Published multiple research papers on reinforcement learning, robot learning, and foundation models such as 'LEARN: Learning End-to-End Aerial Resource-Constrained Multi-Robot Navigation', 'Latent Activation Editing: Inference-Time Refinement of Learned Policies for Safer Multirobot Navigation', 'Compositional Coordination for Multi-Robot Teams with Large Language Models', etc., and presented research findings at various international conferences.
Research Experience
Sept 2025: LAN2CB accepted to MRS 2025; July 2025: DSBench selected as an evaluation benchmark for OpenAI's most advanced LLM model o3 and their first agent ChatGPT Agent; June 2025: Successfully co-organized Resource Constrained Robotics Workshop at RSS 2025; Jan 2025: DSBench accepted to ICLR 2025; Dec 2024: HRT-ML accepted to WMAC @ AAAI 2025; MonTA accepted to LM4Plan @ AAAI 2025; Sept 2024: LLMs for Robot Routing accepted to ISRR 2024; May 2024: Started internship at Tencent America; Mar 2024: Received AI Research Grant from Cohere; Jan 2024: Two papers accepted to ICRA 2024; Nov 2023: Gave a talk at USC Robotics Seminar (URoS); Apr 2023: QuadSwarm accepted to ICRA 2023 Workshop: The Role of Robotics Simulators for Unmanned Aerial Vehicles; Mar 2023: Passed qualifying exam; May 2022: Started internship at NVIDIA; Sept 2021: Decentralized Control of Quadrotor Swarms accepted to CoRL 2021.
Education
Currently a final-year Ph.D. student in Computer Science at the University of Southern California (USC), advised by Prof.
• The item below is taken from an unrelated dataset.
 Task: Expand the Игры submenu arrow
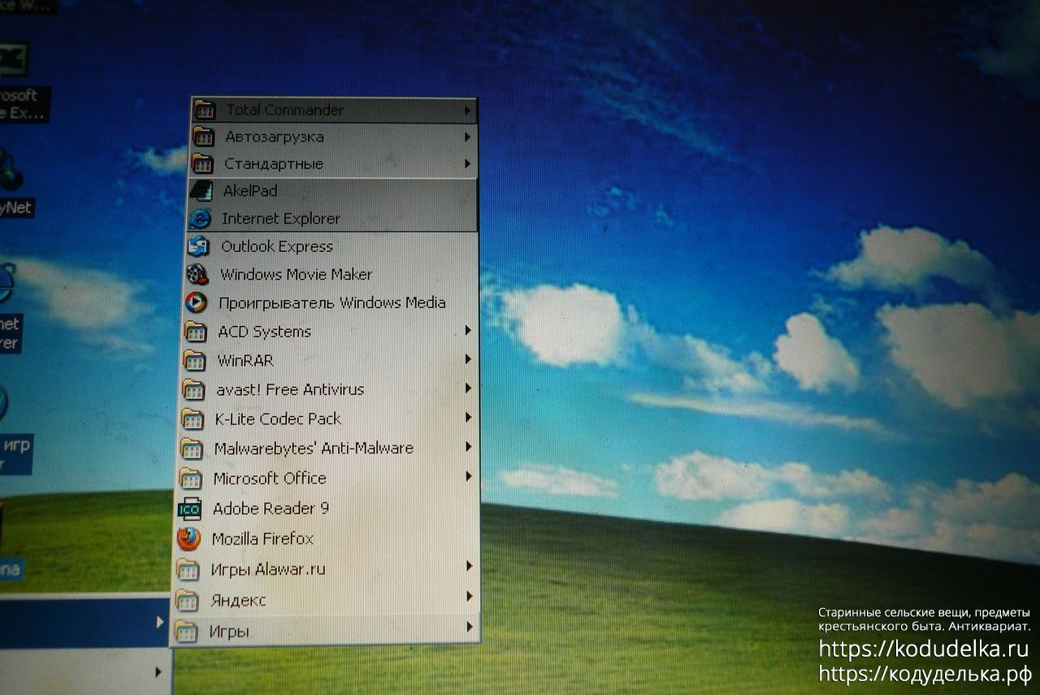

Gaurav Sukhatme; Previously, received a master's degree in Computer Science from USC; Completed bachelor's degree in Computer Science at Harbin Institute of Technology.
Background
Research interests include reinforcement learning, robot learning, and foundation models, aiming to develop intelligent agents that can robustly and safely perform complex tasks in unstructured environments by autonomously adapting to new situations through unsupervised and continual learning.